TASK GOAL>
Your response should be an exact reproduction of the data below, beginning at the line containing "The width and height of the screenshot is (1120, 1073)." and ending with the final line.

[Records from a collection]
########
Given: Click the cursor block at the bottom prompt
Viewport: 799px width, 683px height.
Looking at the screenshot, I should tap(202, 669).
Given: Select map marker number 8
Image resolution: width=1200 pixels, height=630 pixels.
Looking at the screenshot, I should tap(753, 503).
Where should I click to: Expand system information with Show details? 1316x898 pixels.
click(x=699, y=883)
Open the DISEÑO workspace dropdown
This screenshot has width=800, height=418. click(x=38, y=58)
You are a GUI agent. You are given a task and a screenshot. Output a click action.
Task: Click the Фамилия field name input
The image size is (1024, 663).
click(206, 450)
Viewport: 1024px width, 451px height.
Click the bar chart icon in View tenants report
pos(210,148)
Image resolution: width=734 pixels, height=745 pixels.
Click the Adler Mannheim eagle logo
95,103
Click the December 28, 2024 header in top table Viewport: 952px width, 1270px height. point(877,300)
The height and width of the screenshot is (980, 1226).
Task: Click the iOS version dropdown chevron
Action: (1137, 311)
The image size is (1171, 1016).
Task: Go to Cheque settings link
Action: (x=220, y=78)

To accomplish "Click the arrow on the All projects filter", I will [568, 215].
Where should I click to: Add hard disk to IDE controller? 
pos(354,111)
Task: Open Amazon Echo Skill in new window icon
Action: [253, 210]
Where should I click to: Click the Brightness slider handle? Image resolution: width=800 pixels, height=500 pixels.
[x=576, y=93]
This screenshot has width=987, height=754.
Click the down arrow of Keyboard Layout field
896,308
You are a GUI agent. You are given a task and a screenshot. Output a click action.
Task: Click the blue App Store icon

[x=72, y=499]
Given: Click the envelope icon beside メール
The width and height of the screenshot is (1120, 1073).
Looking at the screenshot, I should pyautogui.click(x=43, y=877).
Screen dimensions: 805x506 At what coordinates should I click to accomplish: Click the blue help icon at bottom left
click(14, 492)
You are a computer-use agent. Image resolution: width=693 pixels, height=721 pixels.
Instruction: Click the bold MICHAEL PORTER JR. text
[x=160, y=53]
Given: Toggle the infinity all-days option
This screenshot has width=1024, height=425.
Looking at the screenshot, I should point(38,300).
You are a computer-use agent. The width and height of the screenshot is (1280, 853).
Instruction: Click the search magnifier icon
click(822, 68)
########
EXERCISE ANSWER>
The width and height of the screenshot is (1120, 1073).
Looking at the screenshot, I should pyautogui.click(x=43, y=877).
Screen dimensions: 805x506 At what coordinates should I click to accomplish: Click the blue help icon at bottom left
click(14, 492)
You are a computer-use agent. Image resolution: width=693 pixels, height=721 pixels.
Instruction: Click the bold MICHAEL PORTER JR. text
[x=160, y=53]
Given: Toggle the infinity all-days option
This screenshot has width=1024, height=425.
Looking at the screenshot, I should point(38,300).
You are a computer-use agent. The width and height of the screenshot is (1280, 853).
Instruction: Click the search magnifier icon
click(822, 68)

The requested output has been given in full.